What is needed is a more thoughtful understanding of what we are trying to protect and what we are trying to encourage. Seemingly arcane philosophies underlie different theories regarding intellectual property. According to William Fisher, a Harvard expert in this area, there are four competing visions of the philosophy of intellectual property. The first is utilitarianism, which requires society to strike a balance between the power of exclusive rights to stimulate the creation of inventions and works of art and the tendency of such rights to curtail widespread public enjoyment of those creations. The second is the "labor theory" of John Locke that all ideas are unowned or "held in common," but that the person who discovers them or refines them has a natural property right to the fruits of his or her efforts. The third idea, "personality theory," which guides much of European law, is that creative ideas are part of our personality and crucial to the satisfaction of our fundamental needs, and so policymakers should strive to create and allocate entitlements to resources in the fashion that best enables people to fulfill those needs. The fourth and newest idea, social planning theory, argues that intellectual-property rights can and should be shaped so as to help foster the achievement of a just and attractive culture; in the medical arena, for instance, this would mean less protection for patents on life-saving drugs, especially in those areas in which certain societies do not have the resources to pay the going rate.

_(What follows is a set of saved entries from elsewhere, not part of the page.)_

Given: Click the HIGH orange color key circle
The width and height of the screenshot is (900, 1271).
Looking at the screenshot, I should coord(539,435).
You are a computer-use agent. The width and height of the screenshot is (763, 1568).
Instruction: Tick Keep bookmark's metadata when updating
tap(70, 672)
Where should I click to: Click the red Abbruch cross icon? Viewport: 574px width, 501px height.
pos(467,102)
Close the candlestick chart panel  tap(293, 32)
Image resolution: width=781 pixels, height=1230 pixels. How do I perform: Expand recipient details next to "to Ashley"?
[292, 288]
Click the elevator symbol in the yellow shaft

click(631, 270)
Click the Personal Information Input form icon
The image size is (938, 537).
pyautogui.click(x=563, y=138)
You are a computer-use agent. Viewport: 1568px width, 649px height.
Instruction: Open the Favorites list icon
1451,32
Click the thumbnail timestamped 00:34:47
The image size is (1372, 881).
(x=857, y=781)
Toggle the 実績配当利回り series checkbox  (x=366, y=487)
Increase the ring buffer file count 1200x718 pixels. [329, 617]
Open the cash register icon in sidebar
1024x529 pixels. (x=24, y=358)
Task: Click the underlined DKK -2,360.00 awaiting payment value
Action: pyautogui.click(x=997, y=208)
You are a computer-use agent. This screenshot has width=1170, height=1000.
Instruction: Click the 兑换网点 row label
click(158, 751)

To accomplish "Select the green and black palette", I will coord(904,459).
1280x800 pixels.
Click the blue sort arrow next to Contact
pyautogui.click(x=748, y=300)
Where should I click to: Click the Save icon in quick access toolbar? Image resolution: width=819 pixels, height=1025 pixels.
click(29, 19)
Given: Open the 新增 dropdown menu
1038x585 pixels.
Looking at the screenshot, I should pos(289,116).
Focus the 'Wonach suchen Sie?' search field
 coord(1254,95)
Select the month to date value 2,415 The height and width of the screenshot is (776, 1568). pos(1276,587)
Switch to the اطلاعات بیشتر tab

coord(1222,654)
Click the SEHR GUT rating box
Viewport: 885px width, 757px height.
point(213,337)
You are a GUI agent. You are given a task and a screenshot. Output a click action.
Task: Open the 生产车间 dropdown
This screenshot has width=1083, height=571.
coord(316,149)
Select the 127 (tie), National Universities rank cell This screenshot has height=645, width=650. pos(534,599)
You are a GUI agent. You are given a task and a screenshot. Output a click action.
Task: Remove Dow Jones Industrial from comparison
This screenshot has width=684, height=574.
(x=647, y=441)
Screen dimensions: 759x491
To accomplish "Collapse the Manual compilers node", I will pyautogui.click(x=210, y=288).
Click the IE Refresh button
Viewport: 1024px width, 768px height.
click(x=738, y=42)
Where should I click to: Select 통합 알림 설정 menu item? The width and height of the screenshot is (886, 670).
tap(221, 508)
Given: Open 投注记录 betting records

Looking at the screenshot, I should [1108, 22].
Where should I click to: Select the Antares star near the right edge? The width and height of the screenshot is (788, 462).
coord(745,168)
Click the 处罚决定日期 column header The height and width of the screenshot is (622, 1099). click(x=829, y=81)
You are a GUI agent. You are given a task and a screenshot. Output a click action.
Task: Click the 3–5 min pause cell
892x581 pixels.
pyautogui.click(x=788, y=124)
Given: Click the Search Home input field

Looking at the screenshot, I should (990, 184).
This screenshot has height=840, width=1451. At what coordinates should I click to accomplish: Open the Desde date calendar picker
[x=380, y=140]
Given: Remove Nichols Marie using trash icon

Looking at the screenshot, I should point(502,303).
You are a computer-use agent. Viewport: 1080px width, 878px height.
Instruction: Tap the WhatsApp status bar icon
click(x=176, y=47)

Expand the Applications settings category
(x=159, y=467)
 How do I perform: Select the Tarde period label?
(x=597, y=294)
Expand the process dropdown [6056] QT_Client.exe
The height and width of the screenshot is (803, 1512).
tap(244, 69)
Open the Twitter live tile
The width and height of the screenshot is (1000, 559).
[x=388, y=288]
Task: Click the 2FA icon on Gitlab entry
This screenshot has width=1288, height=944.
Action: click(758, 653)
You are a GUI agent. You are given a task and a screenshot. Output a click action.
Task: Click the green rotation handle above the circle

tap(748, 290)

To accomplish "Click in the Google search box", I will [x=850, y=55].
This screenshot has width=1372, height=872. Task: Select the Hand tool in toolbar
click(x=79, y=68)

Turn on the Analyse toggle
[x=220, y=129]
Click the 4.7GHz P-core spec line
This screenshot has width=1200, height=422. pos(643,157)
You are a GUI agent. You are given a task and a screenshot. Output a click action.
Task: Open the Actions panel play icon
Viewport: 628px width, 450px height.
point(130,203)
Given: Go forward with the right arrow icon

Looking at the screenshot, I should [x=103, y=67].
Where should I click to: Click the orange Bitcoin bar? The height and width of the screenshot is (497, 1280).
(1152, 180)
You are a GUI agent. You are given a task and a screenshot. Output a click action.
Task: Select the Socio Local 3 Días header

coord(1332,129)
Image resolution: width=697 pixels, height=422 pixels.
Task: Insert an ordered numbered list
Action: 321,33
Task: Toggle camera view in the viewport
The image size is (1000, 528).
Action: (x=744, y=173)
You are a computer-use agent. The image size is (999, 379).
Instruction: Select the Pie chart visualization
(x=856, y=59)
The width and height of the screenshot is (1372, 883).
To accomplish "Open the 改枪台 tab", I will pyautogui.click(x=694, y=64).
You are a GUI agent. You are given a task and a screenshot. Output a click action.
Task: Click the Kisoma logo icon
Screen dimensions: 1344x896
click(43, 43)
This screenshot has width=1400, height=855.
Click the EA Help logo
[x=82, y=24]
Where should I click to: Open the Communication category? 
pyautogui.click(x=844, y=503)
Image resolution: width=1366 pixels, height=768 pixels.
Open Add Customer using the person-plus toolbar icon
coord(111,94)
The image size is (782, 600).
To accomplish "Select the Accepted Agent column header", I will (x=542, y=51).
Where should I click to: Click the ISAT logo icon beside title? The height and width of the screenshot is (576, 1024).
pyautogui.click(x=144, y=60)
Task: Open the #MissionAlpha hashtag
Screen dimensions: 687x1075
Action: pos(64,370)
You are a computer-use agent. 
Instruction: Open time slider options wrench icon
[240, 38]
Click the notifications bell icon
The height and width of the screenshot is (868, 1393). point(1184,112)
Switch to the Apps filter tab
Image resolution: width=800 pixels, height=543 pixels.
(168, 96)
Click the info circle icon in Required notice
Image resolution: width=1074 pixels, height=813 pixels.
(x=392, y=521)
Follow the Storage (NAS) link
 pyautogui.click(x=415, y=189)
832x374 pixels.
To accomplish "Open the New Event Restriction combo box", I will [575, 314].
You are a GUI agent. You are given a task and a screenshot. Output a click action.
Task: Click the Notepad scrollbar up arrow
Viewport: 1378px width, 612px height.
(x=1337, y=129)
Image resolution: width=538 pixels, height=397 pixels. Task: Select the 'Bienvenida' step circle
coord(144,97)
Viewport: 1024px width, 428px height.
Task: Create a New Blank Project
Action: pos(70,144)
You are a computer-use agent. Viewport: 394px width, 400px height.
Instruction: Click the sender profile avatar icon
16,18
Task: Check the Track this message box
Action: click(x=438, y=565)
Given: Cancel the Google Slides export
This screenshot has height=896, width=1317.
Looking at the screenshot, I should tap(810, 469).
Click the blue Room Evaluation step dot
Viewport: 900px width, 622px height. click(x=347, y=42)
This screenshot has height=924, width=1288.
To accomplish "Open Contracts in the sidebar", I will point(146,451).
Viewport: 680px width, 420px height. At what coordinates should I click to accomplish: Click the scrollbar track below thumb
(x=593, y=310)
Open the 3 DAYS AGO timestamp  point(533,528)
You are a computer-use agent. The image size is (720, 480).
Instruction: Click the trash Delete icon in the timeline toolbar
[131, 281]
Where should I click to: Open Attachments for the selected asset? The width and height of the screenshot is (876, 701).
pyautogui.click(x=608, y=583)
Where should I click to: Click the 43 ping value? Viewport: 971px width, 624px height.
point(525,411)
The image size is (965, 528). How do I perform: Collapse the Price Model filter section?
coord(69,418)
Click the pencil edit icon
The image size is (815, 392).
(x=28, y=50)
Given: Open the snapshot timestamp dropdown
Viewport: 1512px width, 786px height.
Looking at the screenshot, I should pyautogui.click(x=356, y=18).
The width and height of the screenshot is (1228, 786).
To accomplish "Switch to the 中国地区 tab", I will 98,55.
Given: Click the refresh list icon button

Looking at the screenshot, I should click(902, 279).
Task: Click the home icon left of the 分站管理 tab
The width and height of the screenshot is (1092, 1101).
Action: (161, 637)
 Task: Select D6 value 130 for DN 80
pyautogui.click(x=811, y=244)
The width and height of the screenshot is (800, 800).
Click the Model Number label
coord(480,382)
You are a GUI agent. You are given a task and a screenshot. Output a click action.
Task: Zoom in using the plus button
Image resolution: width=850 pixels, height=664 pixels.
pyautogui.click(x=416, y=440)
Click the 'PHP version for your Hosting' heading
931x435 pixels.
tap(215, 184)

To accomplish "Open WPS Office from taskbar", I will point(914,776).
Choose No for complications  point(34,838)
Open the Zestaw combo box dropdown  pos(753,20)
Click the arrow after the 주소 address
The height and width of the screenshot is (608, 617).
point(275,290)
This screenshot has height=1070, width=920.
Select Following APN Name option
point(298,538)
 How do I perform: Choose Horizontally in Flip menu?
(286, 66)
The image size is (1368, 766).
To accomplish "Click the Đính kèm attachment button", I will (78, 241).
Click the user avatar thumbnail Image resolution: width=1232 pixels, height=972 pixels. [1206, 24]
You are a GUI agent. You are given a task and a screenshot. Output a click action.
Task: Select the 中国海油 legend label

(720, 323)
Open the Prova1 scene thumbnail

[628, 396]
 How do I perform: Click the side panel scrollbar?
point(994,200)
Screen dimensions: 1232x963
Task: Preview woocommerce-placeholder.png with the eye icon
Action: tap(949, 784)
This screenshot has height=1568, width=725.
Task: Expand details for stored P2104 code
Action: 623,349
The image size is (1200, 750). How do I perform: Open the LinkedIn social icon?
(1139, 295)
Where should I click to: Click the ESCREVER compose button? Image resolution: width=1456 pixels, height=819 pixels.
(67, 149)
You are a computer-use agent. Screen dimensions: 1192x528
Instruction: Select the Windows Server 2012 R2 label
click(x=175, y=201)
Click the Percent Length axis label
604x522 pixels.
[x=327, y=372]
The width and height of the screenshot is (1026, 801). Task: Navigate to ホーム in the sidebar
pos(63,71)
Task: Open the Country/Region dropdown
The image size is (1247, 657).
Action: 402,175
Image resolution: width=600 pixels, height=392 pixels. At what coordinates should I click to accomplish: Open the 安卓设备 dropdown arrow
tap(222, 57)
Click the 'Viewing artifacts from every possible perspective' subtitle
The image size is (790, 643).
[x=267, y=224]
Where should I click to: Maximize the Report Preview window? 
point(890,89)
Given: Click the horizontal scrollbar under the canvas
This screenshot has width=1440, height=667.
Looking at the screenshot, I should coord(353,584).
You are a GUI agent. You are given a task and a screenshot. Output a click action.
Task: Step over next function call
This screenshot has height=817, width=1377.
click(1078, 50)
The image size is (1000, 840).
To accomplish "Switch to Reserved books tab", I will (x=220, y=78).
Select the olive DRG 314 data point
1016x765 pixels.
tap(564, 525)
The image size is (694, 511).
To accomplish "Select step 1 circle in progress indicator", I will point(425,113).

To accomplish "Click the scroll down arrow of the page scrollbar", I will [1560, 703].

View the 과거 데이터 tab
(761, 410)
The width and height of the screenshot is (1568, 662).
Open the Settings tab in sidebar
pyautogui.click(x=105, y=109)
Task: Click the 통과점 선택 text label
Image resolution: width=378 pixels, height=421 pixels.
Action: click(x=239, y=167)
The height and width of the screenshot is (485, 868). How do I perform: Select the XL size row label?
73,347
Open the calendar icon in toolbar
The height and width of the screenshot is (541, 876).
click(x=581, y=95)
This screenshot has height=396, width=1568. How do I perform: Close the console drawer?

So let the conversation begin. How do we encourage the widespread dissemination of creative works but at the same time give adequate protection to the creators? Are our creations part of our personality? Do we get "rights" when we put labor into an item? If so, how long should these rights last? Should those rights change if they are owned by a big corporation? While there is no be-all and end-all theory to resolve all such disputes, creative works clearly enhance all our lives.
My starting place is that both the production and the use of creativity is a collective endeavor. Those of us who bring creative ideas to the fore should be encouraged and rewarded for our practical and creative efforts. But there are lots of ways to do this. Simply shoehorning creative efforts into the private-property matrix deforms their ability to be used beneficially by everyone.
And seldom do we explicitly acknowledge that most of our creative efforts are mashups of the ideas of others. In a case from the mid-1990s in which the baseball players union tried to stop the production of parody trading cards, a federal appeals court wrote, "Parodies of celebrities are an especially valuable means of expression because of the role celebrities play in modern society. As one commentator explained, celebrities are 'common points of reference for millions of individuals who may never interact with one another, but who share, by virtue of their participation in a mediated culture, a common experience, and a collective memory.' Through their pervasive presence in the media, sports and entertainment celebrities come to symbolize certain ideas and values. ... Celebrities, then, are an important element of the shared communicative resources of our cultural domain." This court got it right.
Given the importance of creativity to our lives, these questions, both specific and general, are worth thinking about by all of us.